Shape memory polyimides and composites with tunable chain stiffness and ultrahigh transition temperature range

Abstract

Shape memory polymer has shape morphing capabilities upon external stimuli, including thermal-, electro-, magnetic-, photo-, and so on. Among them, shape memory polyimide (SMPI) has excellent thermal stability, creep resistance, radiation resistance, and good mechanical properties, which can be applied in various fields. In this paper, 5-amino-2-(4-aminophenyl) benzimidazole, 2-(4-aminophenyl) benzoxazol-5-amine, and 3,3′,4,4′-biphenyltetracarboxylic dianhydride are utilized to synthesize two semi-trapezoidal aromatic heterocyclic SMPIs with tunable chain stiffness, including imidazole-based shape memory polyimide (M-SMPI) and oxazole-based shape memory polyimide (E-SMPI).
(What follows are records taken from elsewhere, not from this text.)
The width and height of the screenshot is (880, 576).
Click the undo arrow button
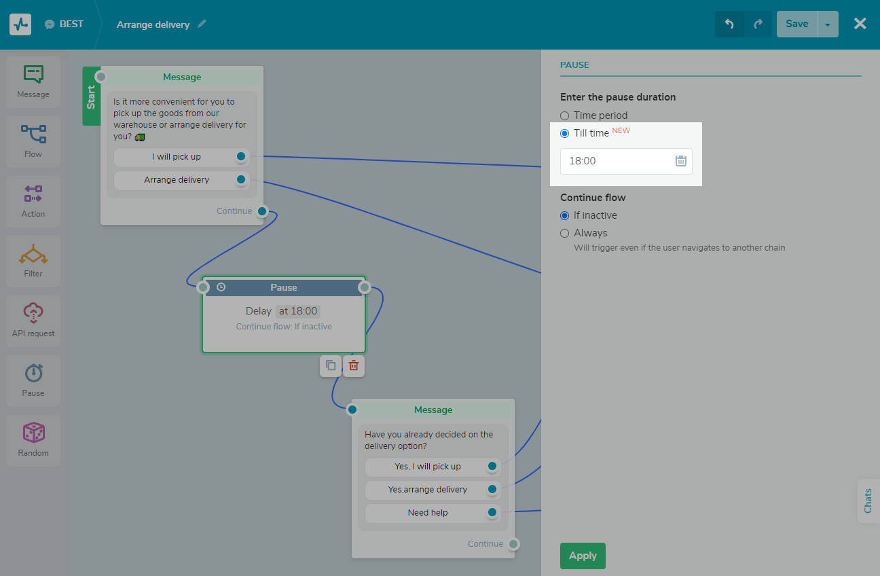(x=729, y=24)
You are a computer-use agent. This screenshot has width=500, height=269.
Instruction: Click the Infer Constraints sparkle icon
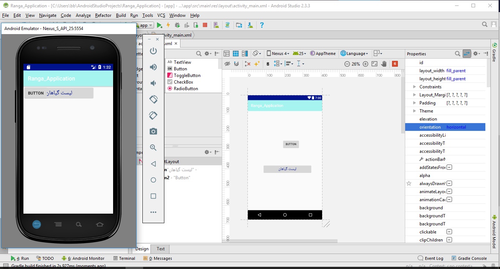[x=257, y=64]
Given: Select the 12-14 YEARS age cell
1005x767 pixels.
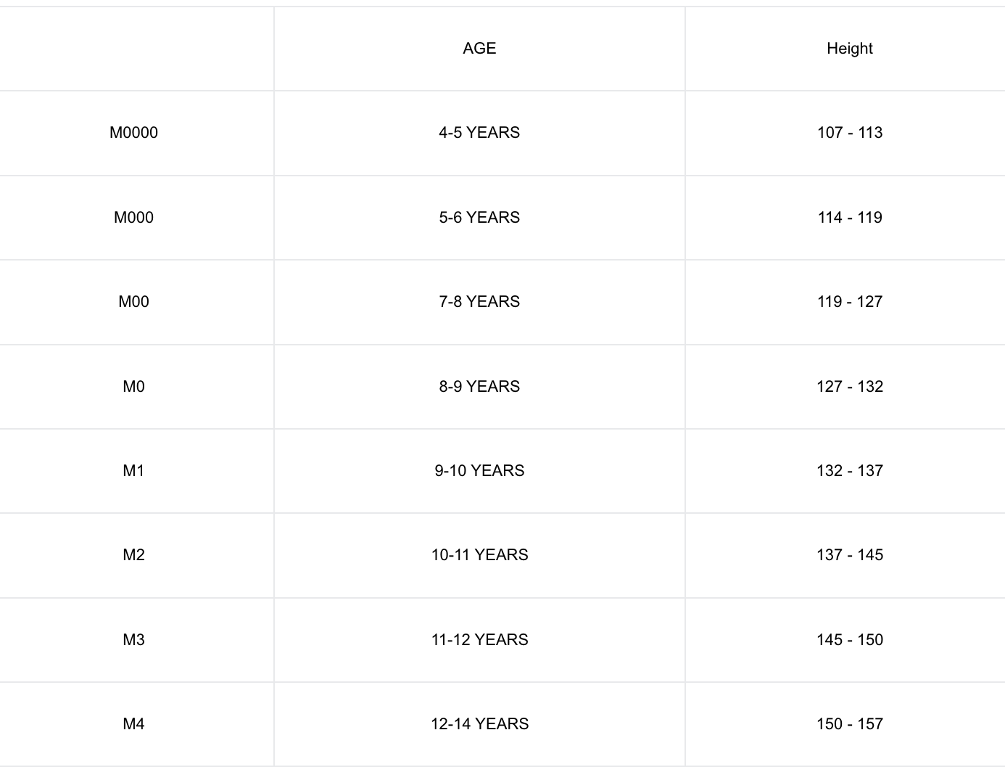Looking at the screenshot, I should click(x=479, y=724).
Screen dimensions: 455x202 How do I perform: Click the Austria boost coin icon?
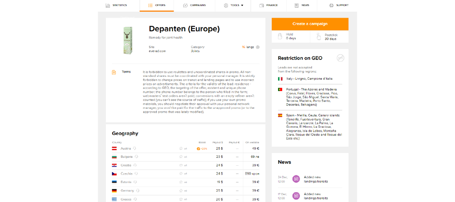[x=198, y=148]
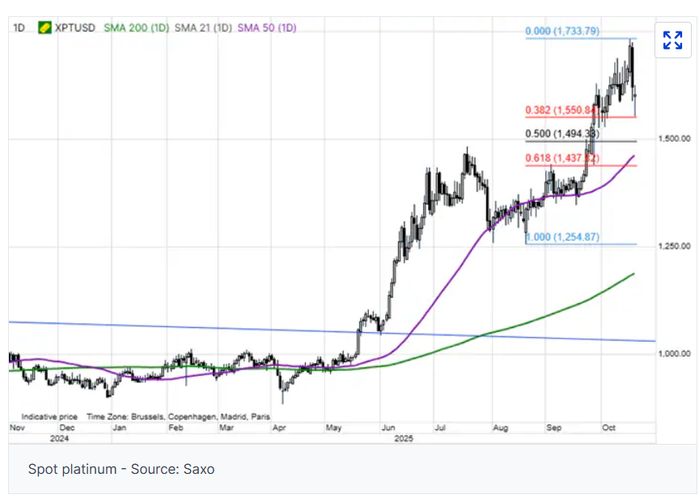
Task: Toggle the SMA 200 (1D) indicator label
Action: [137, 28]
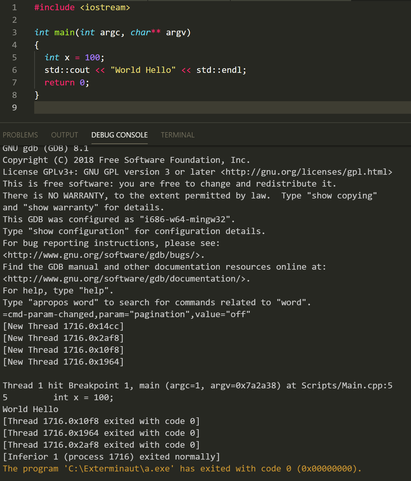Click the "World Hello" string literal
The height and width of the screenshot is (481, 411).
[143, 70]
Because of asymmetric imidazole groups, M-SMPI has the highest SMPI transition temperature in the world, at 416 ℃. Additionally, the M-SMPI/CF composite also has the highest SMPIC (shape memory polyimide composite) transition temperature, at 399 ℃. Thus, M-SMPI and M-SMPI/CF composites can be used as smart materials in deformable flexible electrodes, high temperature aerospace devices and deployable structures.